A rare hole has opened in the ozone layer over the Arctic. Scientists say it is the result of unusually low temperatures in the atmosphere over the north pole.
The hole, which has been tracked from space and ground in recent days, has reached record dimensions but is not expected to pose any danger to humans unless it moves further south. If it spreads further south over populated areas, like southern Greenland, people would be at higher risk for sunburn. However, based on current trends, the hole is expected to disappear completely within a few weeks.
Low temperatures in the northern polar regions led to an unusual and stable polar vortex, and the presence of ozone-depleting chemicals such as chlorine and bromine in the atmosphere, due to human activities, caused the hole to form.
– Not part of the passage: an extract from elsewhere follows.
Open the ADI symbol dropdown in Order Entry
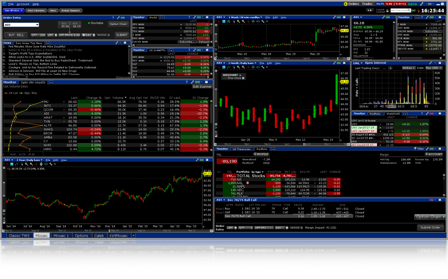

"The hole is primarily a geophysical curiosity," said Vincent-Henri Peuch, director of the Copernicus Atmospheric Monitoring Service. “We monitor unusual dynamic conditions, which drive the process of chemical ozone depletion. These dynamics allowed lower temperatures and a more stable vortex than usual over the Arctic, which caused the formation of polar stratospheric clouds and the catalytic destruction of ozone ”.
The hole is unrelated to the Covid-19 shutdowns that have drastically reduced air pollution and greenhouse gas emissions. It is also too early to tell whether the unusually stable conditions of the Arctic polar vortex are linked to the climate crisis or part of normal stratospheric climate variability.
Peuch said there were no direct implications for the climate crisis. Temperatures in the region are already rising, slowing ozone depletion, and the hole will begin to recede as polar air mixes with ozone-rich air from lower latitudes. The last time similar conditions were observed was in the spring of 2011.
The hole was tracked by the Copernicus Atmospheric Monitoring Service of the European Center for Medium-Range Weather Forecasts, based in part in Reading and funded by the European commission.
While a hole over the Arctic is a rare event, the much larger hole in the ozone layer over Antarctica has been a major concern for more than four decades. Production of ozone-depleting chemicals has been drastically reduced, according to the 1987 Montreal Protocol, but some sources appear to continue to work: in 2018, unauthorized emissions were detected from eastern China.
The Antarctic ozone hole was the smallest in 35 years last November, demonstrating the success of efforts to reduce the production of harmful pollutants. The ozone layer protects the earth from harmful levels of ultraviolet radiation from the sun.
New sources of ozone-depleting chemicals were not a factor in the hole seen in the Arctic, Peuch said. “However, this is a reminder that one should not take the Montreal Protocol measures for granted, and that observations from the ground and from satellites are critical to avoiding a situation where chlorine and bromine levels in the stratosphere can rise again ”.